- TEXTAUSZUG -

============================================================

Bild: Beklemmendes Kammerspiel auf dem platten Land: Szene aus dem Film „Riva…
Die eine kann nicht aufwachen, die andere will nicht sterben, der dritte
kann mit niemandem reden. Den Protagonist*innen in den Filmen „Schlaf“,
„Paradies“ und „Rivale“ geht es nicht gut. Weshalb ihre Regisseure sie …
tristen Filmwelten zeigen, die nichts Heimisches an sich haben. Gedreht
haben sie in Clausthal-Zellerfeld, bei Salzgitter und in Braunschweig. Das
Niedersachsen dieser Filme, die auf dem Braunschweiger Filmfestival in der
Sektion „Heimspiel“ laufen, hat nichts mit den idyllischen sommerlichen
Landschaften zu tun, die im Kino, vor allem aber im Fernsehen für
gewöhnlich die norddeutsche Provinz repräsentieren.
Einen „Heimat-Horrorfilm“ nennt der Regisseur Michael Venus seinen Film
„Schlaf“, denn bei ihm ist der Harz eine Welt wie aus einem bösen Märchen.
Da gibt es ein verfallenes Hexenhaus, vor allem aber ein leer stehendes und
fluchbeladenes Hotel, das an das „Overlook-Hotel“ in Stanley Kubricks
„Shining“ erinnert. Abgesehen von einem kleinen Zitat (einem Zoom auf eine
historische Fotografie) hat Michael Venus aber auf direkte Zitate aus dem
Horrorklassiker verzichtet.
Doch er arbeitet und spielt viel mit den Stilmitteln des Gruselkinos. So
gibt es etwa gleich eine ganze Reihe von Albträumen, die wie eine
schreckliche Realität wirken, bis die Träumende aufwacht – oder bleibt sie
in einem Traum im Traum gefangen? Dies fragt sich die von Gro Swantje
Kohlhof gespielte Mona, als sie in dem Dorf Stainbach von den gleichen
Visionen geplagt wird, die ihre Mutter (Sandra Hüller) so entsetzt haben,
dass sie darüber ins Wachkoma gefallen ist. Die Patriarchen des Ortes
begehen der Reihe nach Selbstmord, bis nur noch der Besitzer des Hotels
übrig bleibt – der seinerseits über Leichen geht, um sein Dorf rein deutsch
zu halten.
Ja, der Ursprung des Schreckens wird hier auf die deutsche Vergangenheit
zurückgeführt. Es geht um Fremdenfeindlichkeit, faschistischen Größenwahn
und toxische Männlichkeit. Und nur die Frauen wehren sich gegen dieses
Böse, egal ob sie nun Träumerinnen oder Geträumte sind. „Schlaf“ ist ein
extrem spannender und stimmungsvoll inszenierter Genrefilm – doch wirklich
interessant macht ihn seine gesellschaftspolitische Radikalität.

============================================================

- GEGEBENE DATEN -

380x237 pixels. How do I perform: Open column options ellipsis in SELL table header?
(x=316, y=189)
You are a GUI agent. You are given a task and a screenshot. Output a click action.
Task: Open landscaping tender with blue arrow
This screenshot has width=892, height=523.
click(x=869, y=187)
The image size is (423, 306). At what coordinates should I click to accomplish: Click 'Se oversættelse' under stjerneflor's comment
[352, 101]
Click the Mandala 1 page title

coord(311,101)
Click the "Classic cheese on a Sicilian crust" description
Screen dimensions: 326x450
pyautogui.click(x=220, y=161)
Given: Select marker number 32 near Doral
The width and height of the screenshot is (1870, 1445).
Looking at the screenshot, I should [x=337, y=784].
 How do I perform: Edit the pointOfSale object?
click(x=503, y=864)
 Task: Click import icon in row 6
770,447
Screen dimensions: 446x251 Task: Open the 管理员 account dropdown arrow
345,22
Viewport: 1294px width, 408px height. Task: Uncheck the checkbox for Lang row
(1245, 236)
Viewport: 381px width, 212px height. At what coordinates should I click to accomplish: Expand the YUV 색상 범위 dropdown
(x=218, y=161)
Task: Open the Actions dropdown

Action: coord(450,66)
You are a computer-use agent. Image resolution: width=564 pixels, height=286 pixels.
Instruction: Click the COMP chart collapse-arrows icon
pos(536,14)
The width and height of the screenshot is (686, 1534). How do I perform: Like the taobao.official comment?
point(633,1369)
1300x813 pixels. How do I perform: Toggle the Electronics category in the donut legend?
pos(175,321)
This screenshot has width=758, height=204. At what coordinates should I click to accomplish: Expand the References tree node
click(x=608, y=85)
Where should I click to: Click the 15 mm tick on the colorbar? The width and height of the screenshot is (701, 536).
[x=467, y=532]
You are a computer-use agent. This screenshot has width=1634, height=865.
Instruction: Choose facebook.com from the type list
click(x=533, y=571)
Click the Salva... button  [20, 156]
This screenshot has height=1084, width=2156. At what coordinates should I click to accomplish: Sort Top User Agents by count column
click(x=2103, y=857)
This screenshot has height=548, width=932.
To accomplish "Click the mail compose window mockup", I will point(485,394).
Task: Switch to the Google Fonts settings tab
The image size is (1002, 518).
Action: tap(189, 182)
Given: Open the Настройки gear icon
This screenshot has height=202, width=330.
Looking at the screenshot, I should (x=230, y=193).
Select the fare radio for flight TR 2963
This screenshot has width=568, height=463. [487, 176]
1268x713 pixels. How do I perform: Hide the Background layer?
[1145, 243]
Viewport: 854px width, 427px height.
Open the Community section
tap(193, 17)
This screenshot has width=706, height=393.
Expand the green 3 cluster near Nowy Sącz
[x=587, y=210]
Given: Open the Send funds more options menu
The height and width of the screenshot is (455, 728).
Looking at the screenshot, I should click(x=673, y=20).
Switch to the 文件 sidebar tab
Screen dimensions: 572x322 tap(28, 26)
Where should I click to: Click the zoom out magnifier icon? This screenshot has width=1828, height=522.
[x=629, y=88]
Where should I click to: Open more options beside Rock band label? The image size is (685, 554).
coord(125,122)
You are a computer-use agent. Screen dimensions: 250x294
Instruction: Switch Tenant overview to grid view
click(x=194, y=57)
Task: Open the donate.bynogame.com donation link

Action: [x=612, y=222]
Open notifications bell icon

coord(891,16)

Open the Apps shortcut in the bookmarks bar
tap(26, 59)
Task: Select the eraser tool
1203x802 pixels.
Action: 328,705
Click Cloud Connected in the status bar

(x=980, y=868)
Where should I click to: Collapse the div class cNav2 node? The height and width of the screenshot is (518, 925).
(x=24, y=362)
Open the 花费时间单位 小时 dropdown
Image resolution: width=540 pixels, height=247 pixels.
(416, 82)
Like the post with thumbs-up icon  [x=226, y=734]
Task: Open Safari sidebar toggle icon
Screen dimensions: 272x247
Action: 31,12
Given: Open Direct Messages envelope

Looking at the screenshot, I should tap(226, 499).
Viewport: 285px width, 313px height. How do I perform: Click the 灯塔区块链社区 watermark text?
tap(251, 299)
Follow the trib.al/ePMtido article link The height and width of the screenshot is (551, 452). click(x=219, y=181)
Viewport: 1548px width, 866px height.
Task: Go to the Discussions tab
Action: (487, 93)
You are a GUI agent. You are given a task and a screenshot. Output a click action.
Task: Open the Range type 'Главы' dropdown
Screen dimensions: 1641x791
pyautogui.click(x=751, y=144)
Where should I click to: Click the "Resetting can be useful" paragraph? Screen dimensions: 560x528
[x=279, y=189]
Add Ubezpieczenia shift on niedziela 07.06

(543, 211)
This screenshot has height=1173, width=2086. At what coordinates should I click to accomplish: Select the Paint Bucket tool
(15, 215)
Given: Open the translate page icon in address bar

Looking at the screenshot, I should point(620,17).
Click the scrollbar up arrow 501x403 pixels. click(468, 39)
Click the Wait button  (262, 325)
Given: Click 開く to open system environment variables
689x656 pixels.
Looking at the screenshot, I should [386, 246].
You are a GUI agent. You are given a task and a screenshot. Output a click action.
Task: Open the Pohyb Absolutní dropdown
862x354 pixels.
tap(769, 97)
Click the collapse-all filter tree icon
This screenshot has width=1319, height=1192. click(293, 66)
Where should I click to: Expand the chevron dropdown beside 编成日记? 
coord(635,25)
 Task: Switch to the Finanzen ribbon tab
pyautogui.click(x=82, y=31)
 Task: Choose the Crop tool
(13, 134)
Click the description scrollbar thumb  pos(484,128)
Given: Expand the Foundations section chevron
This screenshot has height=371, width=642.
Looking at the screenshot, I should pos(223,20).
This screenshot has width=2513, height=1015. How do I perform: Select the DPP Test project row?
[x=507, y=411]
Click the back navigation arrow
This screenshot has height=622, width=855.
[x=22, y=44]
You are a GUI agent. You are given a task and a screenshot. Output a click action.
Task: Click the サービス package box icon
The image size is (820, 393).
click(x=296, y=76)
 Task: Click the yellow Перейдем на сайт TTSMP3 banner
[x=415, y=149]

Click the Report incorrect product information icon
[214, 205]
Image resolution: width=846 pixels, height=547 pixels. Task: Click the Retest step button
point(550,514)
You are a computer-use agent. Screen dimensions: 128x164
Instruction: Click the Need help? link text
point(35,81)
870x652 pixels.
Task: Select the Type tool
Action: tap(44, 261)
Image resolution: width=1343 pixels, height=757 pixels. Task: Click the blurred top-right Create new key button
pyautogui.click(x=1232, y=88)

============================================================

- IHRE AUFGABEN -
1) Beantworte anhand des Textes über die Filme aus Niedersachsen:
(a) An welchen Orten wurden die Filme gedreht?
(b) In welcher Sektion des Braunschweiger Filmfestivals laufen sie?
(c) Wer spielt in „Schlaf“ die Mutter von Mona?
2) Führe den Text über die Filme aus Niedersachsen im Anschluss an seinen letzten Satz fort.
Die Zeilen sind hierfür ohne Belang.

- ERWARTETE AUSGABEN -
1)
(a) In Clausthal-Zellerfeld, bei Salzgitter und in Braunschweig.
(b) In der Sektion „Heimspiel“.
(c) Sandra Hüller.

2)
Immanuel Essers „Paradies“ hat nichts Paradiesisches an sich. Er spielt in
einer extrem minimalistischen Welt, die nur aus Agrarlandschaften besteht:
Felder, Wälder, Landstraßen und Forstwege – kein Haus, keine Kultur, keine
Gesellschaft. Und es gibt dort auch keinen natürlichen Tod mehr. Das
Sterben ist zu einer bürokratischen Angelegenheit geworden. Drei
Mitarbeiter*innen der „Wiederverwertungsgesellschaft STYX“ fahren in ihrem
weißen Lieferwagen übers Land und suchen Menschen auf, deren
Todeszeitpunkte präzise auf einer Liste vermerkt sind. Ein Blick auf die
Uhr, ein Knopfdruck – und dann der Abtransport der Leiche in einem
schwarzen Plastiksack.
Die Arbeit ist zur Routine geworden, bis die drei den Auftrag bekommen,
einen der ihren zu tilgen. Auch hier ist es die Frau, die damit beginnt,
sich gegen die Verhältnisse zu wehren. Doch bald hinterfragen auch ihre
Kollegen den Sinn ihrer Arbeit und sie beginnen das scheinbar perfekte
System zu sabotieren.
Der absurden Geschichte entspricht die hochstilisierte Inszenierung. Die
Tötungen finden entweder im Off oder weit entfernt in Totalen statt.
Nahaufnahmen gibt es nur von den drei Kolleg*innen und oft wirken die
Einstellungen wie Rätselbilder, bei denen man genau hinsehen muss, um zu
erkennen, was da überhaupt gerade gezeigt wird. Auch die Filmmusik ist mit
Kompositionsfragmenten, die auf der Marimba und einem Banjo gespielt
werden: sehr reduziert und seltsam. Mit erstaunlich geringen Mitteln hat
Esser eine in sich stimmige, surreale Parabel über Gesellschaft, Tod,
Bürokratie und Rebellion gestaltet. Und da er all das mit einem ganz
eigenen, trockenen Witz erzählt, wirkt sein Film nie wie eine Kopfgeburt.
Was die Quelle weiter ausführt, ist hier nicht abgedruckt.